Video Data Generator

A lightweight pipeline for generating and labeling synthetic videos using Replicate API + OpenCV.

Features

Generates short videos from text prompts
Stores videos and metadata locally
Allows manual labeling with bounding clicks per frame using a simple OpenCV UI
Saves annotations in structured .json format
Easy-to-integrate into ML pipelines

Setup

1. Install Dependencies

pip install opencv-python requests

2. Set Replicate API Key

export REPLICATE_API_TOKEN=your-api-key

How It Works

`generate_video_data(prompt, columns, num_rows=1)`

Generates num_rows videos from a given prompt.
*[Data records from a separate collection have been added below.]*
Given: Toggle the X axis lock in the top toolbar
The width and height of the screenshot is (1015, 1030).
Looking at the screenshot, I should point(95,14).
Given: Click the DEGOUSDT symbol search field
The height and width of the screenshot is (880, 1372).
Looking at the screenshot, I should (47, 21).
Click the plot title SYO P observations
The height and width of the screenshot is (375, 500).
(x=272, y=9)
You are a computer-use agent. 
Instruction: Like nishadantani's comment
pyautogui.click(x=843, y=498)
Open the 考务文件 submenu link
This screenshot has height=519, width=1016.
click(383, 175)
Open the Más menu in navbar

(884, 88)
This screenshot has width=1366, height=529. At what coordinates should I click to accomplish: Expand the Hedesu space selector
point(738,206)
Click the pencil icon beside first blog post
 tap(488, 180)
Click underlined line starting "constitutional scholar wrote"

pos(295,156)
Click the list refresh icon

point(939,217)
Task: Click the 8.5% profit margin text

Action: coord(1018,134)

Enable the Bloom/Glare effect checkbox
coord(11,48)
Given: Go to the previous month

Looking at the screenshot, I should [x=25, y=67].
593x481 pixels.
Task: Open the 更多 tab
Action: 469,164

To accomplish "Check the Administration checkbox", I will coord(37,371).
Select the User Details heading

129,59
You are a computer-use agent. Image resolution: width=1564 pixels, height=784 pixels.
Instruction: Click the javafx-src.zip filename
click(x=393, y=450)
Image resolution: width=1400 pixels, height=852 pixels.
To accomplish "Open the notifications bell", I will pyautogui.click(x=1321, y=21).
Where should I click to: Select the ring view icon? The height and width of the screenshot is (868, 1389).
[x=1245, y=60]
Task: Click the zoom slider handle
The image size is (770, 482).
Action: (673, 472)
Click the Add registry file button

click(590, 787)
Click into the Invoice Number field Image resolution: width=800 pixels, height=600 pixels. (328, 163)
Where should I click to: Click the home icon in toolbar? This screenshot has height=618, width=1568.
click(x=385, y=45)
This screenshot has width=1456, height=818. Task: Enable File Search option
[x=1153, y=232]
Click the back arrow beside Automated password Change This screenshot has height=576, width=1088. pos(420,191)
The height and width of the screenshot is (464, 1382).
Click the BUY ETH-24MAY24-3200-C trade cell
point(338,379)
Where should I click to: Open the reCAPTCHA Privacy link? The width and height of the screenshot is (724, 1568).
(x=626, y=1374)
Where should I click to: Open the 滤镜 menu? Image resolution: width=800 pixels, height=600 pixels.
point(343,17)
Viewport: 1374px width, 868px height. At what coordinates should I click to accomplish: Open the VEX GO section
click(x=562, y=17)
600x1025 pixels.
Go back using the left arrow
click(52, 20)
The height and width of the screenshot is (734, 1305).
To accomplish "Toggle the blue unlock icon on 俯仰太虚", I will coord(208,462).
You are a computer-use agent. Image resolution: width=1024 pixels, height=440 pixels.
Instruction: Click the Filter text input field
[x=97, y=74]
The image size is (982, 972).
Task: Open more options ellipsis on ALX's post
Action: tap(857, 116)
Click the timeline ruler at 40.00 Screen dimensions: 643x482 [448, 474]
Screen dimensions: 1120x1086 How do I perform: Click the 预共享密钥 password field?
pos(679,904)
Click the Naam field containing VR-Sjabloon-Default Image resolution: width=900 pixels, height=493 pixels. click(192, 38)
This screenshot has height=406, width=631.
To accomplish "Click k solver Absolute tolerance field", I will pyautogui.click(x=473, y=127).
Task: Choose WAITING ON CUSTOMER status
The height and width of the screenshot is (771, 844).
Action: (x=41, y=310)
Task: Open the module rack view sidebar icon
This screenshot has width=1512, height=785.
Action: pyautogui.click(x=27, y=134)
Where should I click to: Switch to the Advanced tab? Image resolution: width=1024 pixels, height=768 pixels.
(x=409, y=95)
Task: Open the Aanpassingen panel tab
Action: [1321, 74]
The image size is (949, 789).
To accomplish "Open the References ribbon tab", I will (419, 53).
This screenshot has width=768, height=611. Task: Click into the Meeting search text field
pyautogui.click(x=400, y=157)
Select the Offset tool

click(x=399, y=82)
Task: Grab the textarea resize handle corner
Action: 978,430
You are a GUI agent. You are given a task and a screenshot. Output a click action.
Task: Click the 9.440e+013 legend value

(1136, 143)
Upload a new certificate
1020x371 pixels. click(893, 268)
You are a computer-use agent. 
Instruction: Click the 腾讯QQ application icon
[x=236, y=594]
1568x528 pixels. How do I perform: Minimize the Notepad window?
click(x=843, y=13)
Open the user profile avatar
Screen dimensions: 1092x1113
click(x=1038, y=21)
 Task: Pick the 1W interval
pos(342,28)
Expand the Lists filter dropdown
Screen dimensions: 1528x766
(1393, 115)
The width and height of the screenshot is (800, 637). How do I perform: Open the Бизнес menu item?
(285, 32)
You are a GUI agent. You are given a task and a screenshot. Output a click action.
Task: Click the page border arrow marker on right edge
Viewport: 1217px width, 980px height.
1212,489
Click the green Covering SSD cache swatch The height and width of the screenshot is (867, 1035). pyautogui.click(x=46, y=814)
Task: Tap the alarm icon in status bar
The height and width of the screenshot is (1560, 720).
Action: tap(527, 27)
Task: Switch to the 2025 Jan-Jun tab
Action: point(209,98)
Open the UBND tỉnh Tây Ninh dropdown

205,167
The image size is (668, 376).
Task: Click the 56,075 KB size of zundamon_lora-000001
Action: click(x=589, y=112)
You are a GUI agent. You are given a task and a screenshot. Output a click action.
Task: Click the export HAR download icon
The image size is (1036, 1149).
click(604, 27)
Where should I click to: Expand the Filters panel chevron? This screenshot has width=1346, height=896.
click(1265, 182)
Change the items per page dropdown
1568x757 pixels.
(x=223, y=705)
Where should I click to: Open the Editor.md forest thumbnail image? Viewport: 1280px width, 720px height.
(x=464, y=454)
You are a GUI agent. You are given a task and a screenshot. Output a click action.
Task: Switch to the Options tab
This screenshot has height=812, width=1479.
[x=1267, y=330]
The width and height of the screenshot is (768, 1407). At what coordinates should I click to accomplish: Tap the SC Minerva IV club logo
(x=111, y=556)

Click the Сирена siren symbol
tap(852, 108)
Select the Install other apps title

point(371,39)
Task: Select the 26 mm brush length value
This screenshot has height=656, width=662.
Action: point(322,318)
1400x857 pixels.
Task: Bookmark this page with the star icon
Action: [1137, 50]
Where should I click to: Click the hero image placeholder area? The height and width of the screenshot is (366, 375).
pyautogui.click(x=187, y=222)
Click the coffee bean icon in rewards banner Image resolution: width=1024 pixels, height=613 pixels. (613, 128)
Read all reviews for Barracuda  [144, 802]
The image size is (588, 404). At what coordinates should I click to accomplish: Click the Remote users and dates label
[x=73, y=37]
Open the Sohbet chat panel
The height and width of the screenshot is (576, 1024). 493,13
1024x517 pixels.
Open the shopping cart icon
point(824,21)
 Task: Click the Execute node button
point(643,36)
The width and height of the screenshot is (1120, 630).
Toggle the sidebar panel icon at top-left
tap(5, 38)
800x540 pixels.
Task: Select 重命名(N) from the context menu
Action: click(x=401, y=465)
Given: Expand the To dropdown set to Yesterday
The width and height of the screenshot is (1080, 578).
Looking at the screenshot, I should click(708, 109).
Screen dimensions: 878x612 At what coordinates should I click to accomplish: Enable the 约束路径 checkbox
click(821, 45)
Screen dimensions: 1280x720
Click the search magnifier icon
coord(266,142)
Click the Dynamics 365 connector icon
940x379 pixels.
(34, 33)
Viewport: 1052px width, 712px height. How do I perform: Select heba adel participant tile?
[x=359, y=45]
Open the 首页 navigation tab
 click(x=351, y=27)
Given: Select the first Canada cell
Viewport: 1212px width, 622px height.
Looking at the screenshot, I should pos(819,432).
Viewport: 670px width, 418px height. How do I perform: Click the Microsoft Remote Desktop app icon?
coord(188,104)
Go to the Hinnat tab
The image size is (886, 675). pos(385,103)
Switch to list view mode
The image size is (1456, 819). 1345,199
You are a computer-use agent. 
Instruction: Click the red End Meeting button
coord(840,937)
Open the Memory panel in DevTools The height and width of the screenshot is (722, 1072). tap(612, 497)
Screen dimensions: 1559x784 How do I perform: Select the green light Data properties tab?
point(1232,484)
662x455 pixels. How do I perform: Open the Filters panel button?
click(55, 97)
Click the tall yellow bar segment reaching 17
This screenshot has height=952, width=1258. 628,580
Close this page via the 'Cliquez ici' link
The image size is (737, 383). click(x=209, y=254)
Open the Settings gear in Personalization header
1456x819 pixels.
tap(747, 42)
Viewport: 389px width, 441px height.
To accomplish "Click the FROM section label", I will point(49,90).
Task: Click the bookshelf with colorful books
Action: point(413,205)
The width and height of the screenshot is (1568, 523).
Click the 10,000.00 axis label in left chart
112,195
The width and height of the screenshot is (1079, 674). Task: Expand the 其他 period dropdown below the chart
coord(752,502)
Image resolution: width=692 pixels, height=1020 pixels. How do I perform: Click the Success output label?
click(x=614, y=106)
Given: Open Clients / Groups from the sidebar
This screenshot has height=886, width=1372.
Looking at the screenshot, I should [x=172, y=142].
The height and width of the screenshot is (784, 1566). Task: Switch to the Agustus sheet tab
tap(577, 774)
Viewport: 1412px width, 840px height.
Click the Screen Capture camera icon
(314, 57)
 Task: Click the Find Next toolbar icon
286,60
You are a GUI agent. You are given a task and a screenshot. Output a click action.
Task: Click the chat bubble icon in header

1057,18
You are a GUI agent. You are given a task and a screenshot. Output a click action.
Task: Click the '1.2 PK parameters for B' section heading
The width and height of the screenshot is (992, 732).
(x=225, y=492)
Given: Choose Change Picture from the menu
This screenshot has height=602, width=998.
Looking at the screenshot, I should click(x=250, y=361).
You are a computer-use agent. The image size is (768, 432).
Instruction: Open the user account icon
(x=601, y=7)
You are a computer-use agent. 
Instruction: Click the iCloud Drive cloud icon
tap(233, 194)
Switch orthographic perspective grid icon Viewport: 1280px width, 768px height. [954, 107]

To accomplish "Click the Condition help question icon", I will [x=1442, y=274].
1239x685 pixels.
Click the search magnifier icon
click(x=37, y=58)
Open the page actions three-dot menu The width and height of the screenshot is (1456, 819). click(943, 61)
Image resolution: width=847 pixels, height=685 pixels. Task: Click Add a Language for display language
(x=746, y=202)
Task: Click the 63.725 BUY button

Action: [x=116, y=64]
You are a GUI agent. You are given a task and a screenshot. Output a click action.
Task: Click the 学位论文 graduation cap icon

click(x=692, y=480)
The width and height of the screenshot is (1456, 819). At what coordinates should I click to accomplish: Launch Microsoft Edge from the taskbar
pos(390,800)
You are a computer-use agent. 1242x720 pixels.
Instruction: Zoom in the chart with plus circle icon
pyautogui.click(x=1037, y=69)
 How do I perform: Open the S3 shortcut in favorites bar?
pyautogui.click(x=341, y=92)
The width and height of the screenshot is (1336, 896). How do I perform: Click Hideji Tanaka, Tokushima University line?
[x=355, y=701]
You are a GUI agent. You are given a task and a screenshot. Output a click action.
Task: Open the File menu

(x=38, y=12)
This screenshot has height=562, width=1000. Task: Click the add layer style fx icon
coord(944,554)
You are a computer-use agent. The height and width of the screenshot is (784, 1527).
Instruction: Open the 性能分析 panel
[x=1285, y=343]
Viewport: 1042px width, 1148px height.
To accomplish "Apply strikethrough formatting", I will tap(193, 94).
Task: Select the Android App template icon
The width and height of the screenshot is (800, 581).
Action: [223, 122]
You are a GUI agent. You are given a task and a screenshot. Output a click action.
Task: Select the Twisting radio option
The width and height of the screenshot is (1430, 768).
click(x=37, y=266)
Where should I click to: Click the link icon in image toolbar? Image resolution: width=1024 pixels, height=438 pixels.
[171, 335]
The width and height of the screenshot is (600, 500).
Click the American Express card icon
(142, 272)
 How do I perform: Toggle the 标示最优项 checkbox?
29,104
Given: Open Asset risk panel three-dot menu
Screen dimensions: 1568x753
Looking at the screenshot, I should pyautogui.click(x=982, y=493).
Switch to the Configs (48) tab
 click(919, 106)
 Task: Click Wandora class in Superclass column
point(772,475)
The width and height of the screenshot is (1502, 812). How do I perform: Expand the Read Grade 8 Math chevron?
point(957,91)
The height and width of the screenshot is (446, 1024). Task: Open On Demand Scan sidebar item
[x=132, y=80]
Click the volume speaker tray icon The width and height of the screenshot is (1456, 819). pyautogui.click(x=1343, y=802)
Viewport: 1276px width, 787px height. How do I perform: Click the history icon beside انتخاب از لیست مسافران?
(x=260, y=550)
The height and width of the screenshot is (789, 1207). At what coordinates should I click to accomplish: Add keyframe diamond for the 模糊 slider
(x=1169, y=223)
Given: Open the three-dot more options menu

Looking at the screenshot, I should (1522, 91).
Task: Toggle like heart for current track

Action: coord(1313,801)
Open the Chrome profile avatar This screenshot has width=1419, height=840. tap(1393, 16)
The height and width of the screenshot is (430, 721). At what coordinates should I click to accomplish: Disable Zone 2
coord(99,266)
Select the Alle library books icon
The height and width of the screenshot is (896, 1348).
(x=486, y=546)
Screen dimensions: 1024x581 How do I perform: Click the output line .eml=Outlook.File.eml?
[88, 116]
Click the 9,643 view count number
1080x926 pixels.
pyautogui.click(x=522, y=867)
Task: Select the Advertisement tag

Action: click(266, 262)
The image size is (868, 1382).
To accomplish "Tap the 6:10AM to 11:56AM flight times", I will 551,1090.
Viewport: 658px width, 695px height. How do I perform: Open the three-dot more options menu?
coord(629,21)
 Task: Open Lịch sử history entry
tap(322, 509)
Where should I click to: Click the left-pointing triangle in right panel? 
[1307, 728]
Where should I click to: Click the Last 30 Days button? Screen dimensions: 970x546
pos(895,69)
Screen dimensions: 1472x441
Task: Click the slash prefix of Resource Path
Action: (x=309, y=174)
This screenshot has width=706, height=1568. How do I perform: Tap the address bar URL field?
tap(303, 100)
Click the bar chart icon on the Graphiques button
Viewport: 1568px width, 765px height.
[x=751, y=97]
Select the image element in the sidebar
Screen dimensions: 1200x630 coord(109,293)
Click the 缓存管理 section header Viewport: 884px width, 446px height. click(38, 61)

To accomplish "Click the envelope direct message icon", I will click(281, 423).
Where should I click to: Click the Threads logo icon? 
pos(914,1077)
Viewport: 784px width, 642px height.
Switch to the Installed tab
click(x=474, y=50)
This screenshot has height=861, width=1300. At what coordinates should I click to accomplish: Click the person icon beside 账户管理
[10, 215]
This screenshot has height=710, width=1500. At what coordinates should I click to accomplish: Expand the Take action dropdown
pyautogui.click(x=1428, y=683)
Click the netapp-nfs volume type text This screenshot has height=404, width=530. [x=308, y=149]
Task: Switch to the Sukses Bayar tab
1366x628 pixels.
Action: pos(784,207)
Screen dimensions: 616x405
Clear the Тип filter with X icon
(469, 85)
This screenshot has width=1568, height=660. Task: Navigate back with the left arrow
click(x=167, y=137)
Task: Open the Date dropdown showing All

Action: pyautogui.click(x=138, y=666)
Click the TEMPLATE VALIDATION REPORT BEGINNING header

For each video:

Calls Replicate API (ZeroScope model version)
Downloads the video (MP4, 24 frames, 6 FPS, 576×320)
Saves metadata in a .json label file

`annotate_video(video_path, label_path)`

Interactive tool to manually label objects in individual frames using mouse clicks.
Each click records:

{
  "frame": 12,
  "x": 214,
  "y": 156,
  "label": "person"
}

Dataset Structure

dataset/
└── Video/
    ├── video_0.mp4
    └── labels/
        └── video_0.json

Sample label file (`video_0.json`):

{
  "prompt": "a cat riding a skateboard",
  "video_path": "dataset/Video/video_0.mp4",
  "annotations": [
    {
      "frame": 12,
      "x": 200,
      "y": 150,
      "label": "cat"
    }
  ],
  "summary_labels": []
}

Example Usage

prompt = "a cat riding a skateboard"
columns = ["video_path", "prompt", "annotations"]

results = generate_video_data(prompt=prompt, columns=columns, num_rows=1)

for result in results:
    if result["status"] == "succeeded":
        annotate_video(result["video_path"], result["label_path"])

Recommended Prompts

"a person riding a bicycle in the rain"
"a robot walking through a forest"
"a spaceship flying over a futuristic city"
"a lion chasing prey across the savannah"

Notes

Replicate model: zeroscope-v2-xl (version: 8ba52bde11...)
All videos are short clips (24 frames) suitable for downstream tasks like:
Object detection
Action recognition
Prompt-to-video grounding
Manual annotation supports single-point labels per frame, but extendable

To Do / Ideas

[ ] Add bounding box UI
[ ] Include auto-labeling stub (e.g. via SAM)
[ ] Export dataset in COCO-video format